- What is being asked: What does the data read, word for word, from the line containing "Given: Open Appointments" through its final line? Give those lines only.

- Provided records:
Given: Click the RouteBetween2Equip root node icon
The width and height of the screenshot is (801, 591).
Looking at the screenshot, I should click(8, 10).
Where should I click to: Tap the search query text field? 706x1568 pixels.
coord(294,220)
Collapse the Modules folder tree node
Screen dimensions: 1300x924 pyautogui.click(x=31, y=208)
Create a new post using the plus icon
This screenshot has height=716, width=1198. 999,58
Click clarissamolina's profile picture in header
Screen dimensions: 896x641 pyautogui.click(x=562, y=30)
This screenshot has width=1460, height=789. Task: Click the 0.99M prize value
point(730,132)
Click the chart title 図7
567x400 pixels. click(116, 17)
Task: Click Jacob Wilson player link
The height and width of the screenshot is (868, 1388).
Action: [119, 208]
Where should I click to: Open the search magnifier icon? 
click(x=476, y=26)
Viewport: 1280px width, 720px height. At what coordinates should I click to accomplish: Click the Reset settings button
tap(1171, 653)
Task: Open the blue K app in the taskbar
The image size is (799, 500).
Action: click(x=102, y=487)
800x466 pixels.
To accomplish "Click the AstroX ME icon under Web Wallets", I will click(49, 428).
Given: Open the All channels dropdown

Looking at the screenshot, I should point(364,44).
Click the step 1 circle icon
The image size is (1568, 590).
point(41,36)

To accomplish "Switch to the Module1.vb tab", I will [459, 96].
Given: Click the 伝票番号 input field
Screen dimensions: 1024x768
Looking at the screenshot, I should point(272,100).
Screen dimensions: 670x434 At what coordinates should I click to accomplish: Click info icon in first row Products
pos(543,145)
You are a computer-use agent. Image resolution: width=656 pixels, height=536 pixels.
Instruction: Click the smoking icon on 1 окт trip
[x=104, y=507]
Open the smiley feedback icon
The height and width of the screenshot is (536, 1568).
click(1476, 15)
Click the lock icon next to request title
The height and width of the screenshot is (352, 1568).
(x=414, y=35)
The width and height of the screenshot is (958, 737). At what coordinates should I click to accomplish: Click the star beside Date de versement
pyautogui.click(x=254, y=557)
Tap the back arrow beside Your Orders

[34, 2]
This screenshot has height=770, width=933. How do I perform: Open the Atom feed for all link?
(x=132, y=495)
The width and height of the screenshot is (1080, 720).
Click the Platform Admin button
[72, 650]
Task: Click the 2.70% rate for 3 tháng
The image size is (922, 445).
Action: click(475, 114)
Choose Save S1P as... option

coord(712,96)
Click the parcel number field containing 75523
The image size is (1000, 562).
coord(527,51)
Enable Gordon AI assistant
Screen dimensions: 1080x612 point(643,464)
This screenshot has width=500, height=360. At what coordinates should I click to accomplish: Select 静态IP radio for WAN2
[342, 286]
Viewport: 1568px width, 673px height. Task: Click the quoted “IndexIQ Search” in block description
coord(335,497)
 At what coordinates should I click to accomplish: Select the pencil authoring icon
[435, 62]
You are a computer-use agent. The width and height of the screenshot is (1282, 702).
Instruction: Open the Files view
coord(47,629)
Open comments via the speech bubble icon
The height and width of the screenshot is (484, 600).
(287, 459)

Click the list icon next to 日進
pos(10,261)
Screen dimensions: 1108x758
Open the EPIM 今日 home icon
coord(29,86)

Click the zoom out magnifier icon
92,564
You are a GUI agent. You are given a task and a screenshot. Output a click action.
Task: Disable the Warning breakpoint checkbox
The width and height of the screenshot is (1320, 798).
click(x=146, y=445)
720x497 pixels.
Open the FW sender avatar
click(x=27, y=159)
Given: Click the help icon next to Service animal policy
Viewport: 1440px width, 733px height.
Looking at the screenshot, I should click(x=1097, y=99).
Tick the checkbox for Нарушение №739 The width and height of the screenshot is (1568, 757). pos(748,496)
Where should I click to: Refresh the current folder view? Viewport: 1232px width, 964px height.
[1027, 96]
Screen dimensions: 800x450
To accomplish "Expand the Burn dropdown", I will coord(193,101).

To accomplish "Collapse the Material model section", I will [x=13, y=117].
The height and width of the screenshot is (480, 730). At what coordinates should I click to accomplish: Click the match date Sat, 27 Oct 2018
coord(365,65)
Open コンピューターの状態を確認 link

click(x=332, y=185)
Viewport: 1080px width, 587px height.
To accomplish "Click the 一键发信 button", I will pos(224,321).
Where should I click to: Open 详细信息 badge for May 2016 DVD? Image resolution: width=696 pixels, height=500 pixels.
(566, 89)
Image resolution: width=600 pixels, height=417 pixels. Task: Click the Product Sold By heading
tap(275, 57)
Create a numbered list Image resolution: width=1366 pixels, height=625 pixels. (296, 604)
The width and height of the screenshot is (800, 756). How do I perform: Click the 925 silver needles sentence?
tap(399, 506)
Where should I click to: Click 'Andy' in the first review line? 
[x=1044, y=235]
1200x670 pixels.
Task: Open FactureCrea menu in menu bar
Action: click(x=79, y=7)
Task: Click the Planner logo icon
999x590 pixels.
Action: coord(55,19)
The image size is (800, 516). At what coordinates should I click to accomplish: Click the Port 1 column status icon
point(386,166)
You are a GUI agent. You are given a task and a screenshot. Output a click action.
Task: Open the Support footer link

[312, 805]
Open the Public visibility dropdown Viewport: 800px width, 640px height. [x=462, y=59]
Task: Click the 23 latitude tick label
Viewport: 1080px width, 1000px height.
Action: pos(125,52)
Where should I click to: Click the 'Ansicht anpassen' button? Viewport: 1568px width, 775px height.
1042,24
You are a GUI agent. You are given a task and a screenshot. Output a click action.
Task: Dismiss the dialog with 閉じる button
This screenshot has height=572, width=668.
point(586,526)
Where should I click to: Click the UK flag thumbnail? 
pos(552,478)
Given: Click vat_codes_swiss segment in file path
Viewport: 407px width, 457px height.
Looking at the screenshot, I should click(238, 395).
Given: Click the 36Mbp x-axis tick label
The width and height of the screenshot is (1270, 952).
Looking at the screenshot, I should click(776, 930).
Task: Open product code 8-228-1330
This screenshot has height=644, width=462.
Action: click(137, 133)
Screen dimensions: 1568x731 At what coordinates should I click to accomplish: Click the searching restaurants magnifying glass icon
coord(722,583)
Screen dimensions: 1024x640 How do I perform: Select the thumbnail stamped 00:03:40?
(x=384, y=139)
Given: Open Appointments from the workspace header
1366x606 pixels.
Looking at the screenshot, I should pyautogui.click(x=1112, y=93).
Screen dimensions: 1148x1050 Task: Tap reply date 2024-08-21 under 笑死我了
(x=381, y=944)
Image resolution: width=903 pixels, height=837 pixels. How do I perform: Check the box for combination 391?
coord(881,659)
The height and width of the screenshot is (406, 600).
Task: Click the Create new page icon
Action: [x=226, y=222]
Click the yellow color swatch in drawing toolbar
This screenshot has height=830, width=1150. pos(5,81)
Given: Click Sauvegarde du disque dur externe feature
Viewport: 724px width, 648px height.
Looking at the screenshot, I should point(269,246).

- Your solution:
Given: Open Appointments from the workspace header
1366x606 pixels.
Looking at the screenshot, I should pyautogui.click(x=1112, y=93).
Screen dimensions: 1148x1050 Task: Tap reply date 2024-08-21 under 笑死我了
(x=381, y=944)
Image resolution: width=903 pixels, height=837 pixels. How do I perform: Check the box for combination 391?
coord(881,659)
The height and width of the screenshot is (406, 600).
Task: Click the Create new page icon
Action: [x=226, y=222]
Click the yellow color swatch in drawing toolbar
This screenshot has height=830, width=1150. pos(5,81)
Given: Click Sauvegarde du disque dur externe feature
Viewport: 724px width, 648px height.
Looking at the screenshot, I should point(269,246).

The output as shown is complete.